Seguindo o mesmo estilo e linha, a animação é focada na figura da mãe perdida – que é meio humana, meio foca, uma criatura conhecida como “Selkie”. Em uma noite, ela desaparece em meio às ondas, deixando seu marido e dois filhos, Bem e Saiorse, em busca de muitas respostas.

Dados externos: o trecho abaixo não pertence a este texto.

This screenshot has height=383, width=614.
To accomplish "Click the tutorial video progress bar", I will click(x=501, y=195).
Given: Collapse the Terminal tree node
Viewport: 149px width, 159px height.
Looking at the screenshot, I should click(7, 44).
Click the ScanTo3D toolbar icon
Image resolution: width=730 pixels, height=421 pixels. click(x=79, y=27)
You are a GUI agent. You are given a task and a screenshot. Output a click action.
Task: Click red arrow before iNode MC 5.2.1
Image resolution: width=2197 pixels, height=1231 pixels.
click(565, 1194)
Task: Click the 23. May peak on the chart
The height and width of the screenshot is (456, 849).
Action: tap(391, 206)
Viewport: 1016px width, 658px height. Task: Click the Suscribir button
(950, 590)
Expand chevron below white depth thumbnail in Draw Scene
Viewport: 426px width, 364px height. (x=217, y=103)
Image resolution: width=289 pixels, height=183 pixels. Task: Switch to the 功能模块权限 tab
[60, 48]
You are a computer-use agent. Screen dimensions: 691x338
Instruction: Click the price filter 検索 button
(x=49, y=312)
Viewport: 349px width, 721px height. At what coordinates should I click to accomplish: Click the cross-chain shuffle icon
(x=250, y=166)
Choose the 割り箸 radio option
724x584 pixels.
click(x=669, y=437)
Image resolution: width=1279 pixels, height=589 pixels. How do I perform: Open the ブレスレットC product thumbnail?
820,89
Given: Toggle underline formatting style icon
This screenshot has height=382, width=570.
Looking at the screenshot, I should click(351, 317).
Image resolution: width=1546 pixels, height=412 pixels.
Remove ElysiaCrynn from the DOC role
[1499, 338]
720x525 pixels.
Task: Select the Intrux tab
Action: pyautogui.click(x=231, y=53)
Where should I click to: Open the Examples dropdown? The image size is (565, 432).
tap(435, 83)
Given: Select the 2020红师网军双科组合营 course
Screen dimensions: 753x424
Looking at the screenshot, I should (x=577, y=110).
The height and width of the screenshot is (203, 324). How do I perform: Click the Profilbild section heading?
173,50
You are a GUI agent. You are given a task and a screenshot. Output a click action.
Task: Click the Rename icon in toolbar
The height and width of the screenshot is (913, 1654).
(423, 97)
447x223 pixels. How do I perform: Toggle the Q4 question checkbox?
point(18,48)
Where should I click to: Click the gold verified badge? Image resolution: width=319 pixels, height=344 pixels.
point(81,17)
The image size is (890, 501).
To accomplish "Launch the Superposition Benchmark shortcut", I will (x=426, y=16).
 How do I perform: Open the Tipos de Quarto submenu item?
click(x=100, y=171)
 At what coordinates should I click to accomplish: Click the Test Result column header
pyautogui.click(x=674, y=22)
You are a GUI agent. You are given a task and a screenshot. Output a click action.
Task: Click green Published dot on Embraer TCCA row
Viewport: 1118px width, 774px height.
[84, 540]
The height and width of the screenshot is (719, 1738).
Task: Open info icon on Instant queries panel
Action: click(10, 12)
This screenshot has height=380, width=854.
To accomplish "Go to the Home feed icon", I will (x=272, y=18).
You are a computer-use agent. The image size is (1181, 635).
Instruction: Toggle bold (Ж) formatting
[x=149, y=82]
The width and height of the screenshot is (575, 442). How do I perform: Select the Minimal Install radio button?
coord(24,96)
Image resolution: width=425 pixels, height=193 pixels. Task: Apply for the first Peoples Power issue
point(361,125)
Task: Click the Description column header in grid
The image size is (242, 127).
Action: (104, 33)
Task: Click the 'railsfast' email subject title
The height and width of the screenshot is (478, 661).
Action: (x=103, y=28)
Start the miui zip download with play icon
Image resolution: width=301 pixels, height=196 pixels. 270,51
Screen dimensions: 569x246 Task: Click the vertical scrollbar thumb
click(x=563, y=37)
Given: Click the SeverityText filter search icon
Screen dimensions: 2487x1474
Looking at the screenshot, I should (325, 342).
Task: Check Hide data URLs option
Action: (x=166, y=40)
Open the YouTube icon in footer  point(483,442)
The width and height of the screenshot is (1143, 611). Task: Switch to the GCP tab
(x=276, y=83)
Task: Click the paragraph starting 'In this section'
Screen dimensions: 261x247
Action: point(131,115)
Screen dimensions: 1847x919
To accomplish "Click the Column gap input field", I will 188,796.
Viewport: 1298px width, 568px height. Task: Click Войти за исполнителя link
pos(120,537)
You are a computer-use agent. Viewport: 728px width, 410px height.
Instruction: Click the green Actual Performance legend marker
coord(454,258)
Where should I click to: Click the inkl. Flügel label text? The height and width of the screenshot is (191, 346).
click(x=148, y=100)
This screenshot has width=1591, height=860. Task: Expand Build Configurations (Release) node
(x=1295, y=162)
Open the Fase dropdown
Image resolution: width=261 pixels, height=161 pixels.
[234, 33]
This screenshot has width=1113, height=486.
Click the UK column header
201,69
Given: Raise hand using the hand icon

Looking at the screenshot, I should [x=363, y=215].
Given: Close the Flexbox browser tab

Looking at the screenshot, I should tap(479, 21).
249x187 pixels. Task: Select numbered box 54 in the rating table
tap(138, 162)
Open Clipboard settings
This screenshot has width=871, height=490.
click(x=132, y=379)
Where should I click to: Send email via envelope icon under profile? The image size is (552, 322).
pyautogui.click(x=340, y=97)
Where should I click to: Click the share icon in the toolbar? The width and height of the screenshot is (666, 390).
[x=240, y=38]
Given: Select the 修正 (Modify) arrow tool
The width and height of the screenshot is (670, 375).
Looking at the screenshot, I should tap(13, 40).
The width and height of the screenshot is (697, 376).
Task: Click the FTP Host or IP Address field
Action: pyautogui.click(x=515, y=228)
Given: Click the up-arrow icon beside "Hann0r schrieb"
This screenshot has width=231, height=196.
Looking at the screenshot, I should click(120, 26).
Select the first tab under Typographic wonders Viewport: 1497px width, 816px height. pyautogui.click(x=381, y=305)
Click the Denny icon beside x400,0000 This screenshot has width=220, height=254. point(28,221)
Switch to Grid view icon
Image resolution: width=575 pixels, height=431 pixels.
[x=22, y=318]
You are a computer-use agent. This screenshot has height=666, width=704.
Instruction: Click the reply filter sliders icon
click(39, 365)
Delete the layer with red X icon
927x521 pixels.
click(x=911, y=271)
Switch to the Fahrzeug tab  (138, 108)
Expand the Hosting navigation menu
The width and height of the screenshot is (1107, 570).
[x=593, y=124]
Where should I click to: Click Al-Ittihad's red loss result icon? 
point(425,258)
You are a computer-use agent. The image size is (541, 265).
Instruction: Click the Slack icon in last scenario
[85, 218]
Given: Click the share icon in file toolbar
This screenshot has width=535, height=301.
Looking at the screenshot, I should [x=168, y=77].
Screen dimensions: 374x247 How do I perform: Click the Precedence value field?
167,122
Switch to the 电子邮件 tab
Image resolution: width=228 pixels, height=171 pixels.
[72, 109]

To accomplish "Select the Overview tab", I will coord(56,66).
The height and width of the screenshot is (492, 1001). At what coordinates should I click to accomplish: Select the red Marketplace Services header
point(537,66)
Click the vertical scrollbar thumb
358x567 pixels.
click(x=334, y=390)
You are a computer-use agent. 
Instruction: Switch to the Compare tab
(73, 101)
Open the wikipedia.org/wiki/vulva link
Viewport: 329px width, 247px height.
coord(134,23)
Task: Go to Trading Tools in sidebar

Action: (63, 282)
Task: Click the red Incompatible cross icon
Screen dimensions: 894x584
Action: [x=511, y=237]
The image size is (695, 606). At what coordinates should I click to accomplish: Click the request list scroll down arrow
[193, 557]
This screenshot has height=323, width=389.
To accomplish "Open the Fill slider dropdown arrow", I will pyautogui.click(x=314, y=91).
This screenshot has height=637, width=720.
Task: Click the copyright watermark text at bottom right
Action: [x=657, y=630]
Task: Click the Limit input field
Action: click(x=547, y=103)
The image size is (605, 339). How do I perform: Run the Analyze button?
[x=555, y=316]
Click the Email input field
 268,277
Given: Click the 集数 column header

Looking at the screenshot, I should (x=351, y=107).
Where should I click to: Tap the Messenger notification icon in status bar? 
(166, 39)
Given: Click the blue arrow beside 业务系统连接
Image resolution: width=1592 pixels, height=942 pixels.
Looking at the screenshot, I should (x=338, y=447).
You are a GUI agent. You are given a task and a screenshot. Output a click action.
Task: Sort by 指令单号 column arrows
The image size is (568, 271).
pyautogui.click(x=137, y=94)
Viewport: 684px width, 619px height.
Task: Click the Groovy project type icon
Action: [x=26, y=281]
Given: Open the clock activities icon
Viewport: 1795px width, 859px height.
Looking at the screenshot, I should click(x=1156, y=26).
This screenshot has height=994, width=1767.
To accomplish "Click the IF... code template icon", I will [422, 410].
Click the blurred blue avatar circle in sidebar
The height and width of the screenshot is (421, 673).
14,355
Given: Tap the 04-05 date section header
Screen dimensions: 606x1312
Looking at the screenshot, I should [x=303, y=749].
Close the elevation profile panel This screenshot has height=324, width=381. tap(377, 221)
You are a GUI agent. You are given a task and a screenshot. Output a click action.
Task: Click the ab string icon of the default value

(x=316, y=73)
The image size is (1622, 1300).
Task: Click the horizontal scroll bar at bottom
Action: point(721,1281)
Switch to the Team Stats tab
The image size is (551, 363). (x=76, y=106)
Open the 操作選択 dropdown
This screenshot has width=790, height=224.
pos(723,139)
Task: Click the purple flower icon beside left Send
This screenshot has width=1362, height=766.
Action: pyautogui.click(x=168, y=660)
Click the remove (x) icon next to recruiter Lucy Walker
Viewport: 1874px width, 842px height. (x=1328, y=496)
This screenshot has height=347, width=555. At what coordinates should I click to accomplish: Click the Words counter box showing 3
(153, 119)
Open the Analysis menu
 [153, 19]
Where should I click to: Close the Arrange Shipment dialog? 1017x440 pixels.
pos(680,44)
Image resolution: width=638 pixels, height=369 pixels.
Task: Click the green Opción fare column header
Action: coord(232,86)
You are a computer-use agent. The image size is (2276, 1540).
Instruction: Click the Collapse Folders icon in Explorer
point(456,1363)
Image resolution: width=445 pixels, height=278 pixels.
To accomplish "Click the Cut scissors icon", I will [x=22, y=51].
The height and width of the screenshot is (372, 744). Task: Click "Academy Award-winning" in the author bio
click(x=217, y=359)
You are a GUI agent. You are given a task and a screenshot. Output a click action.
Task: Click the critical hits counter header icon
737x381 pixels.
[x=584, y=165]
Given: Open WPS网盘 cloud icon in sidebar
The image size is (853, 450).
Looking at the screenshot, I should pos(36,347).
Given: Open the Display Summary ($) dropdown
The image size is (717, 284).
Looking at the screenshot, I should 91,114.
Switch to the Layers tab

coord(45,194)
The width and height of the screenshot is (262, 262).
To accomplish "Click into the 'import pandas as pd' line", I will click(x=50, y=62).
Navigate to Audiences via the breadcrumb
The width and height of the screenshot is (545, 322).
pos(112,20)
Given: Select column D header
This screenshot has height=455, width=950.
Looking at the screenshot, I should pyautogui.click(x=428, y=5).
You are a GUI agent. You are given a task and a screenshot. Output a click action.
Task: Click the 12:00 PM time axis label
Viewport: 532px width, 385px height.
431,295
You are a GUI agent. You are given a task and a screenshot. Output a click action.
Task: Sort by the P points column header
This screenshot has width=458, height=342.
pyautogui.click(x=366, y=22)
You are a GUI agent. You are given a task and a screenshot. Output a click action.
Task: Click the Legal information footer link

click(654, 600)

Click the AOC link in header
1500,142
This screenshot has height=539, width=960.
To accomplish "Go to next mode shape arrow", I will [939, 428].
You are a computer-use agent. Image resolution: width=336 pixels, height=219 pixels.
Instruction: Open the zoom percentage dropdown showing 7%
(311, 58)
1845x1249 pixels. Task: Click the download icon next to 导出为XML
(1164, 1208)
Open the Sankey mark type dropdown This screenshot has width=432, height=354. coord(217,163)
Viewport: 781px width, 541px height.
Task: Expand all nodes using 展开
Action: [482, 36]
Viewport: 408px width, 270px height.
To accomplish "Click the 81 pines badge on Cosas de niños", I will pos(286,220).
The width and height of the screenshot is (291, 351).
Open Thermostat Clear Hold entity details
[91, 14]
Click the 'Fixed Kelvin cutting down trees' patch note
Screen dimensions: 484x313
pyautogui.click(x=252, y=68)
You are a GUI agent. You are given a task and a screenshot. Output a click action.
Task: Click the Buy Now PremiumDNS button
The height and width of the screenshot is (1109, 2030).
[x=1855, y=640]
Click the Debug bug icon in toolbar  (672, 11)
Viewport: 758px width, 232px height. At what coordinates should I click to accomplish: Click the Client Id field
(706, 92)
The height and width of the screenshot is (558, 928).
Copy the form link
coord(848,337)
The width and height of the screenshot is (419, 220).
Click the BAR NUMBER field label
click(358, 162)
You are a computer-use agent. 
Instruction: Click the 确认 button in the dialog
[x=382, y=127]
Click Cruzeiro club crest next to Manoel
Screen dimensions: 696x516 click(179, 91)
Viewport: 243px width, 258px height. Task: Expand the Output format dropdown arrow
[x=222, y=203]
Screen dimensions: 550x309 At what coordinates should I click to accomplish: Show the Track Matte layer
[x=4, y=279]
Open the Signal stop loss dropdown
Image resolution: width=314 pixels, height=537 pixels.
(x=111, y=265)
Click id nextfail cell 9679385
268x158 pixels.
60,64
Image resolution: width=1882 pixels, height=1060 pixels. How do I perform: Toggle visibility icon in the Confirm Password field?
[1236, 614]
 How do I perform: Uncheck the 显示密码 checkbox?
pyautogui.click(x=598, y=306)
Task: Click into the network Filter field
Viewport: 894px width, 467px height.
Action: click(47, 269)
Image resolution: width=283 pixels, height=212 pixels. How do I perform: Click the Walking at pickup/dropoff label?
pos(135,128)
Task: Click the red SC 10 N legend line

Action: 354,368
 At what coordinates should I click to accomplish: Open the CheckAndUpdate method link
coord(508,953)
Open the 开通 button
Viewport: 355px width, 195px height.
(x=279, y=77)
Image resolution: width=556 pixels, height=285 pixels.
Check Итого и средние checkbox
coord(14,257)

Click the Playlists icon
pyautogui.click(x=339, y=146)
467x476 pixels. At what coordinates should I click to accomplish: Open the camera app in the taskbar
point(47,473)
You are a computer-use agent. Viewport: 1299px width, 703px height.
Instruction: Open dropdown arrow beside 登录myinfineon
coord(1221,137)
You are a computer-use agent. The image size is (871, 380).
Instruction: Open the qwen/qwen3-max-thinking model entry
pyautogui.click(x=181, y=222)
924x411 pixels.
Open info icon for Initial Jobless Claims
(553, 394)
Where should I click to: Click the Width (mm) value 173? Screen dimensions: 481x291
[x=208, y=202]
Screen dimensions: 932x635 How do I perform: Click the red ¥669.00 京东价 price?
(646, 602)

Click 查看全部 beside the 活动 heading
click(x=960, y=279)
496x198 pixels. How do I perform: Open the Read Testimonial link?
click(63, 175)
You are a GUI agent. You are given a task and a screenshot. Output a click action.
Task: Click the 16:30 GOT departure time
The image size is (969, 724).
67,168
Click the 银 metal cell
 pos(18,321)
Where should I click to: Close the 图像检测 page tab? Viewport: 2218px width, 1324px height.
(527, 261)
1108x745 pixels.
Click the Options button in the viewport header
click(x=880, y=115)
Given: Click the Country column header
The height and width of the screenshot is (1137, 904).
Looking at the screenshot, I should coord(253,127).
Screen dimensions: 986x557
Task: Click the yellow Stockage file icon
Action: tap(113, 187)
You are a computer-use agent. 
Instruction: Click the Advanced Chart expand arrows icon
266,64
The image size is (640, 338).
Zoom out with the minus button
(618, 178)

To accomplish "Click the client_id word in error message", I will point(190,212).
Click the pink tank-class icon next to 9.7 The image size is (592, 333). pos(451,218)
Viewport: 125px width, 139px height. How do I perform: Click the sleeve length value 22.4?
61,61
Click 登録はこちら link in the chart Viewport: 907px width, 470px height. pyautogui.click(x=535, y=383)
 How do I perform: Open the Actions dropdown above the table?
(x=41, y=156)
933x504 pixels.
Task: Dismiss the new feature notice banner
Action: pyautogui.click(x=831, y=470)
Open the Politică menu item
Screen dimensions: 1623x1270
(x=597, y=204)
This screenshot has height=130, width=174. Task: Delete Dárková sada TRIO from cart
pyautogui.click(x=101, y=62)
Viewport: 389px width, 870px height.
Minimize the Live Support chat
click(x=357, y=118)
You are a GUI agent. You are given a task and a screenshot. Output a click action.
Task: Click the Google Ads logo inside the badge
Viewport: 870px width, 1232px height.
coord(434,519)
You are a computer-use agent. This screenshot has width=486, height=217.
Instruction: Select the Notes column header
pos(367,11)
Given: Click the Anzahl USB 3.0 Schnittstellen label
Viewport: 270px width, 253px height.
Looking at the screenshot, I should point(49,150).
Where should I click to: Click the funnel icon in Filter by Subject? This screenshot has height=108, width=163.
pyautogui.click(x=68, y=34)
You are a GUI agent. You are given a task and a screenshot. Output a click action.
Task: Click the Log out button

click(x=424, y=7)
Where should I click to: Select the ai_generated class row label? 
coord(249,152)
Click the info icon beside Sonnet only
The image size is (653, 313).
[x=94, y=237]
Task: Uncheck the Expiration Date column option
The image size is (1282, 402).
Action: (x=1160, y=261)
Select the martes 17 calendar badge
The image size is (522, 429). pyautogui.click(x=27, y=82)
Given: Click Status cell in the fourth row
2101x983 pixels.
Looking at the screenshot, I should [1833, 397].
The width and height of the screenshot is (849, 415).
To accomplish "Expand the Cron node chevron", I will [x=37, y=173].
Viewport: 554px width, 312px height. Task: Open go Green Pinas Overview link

A história é uma homenagem à cultura Celta e possui muitos aspectos da cultura irlandesa que, a princípio, podem parecer comuns para os que não a conhecem. Além disso, o filme segue uma linha diferente das animações americanas, já que possui inúmeras “fórmulas” que o espectador precisa desvendar para compreender toda a animação em si.
Para as crianças, o filme é encantador e até “mágico”: os desenhos parecem ser feitos à mão, com pinturas em aquarela, totalmente diferente das animações totalmente computadorizadas.
Não somente isso, outro diferencial do filme é a música: instrumentos raramente ouvidos, letras gaélicas e versos inspirados totalmente na cultura irlandesa (o que, particularmente, acho encantador). O papel da música do filme é um dos mais importantes – Saiorse não fala, mas ao tocar sua flauta, ela cria outra linguagem para se comunicar.
Embora muitos possam questionar o final do filme, ele é um retrato perfeito do estilo de Tomm Moore com toques de conto de fadas.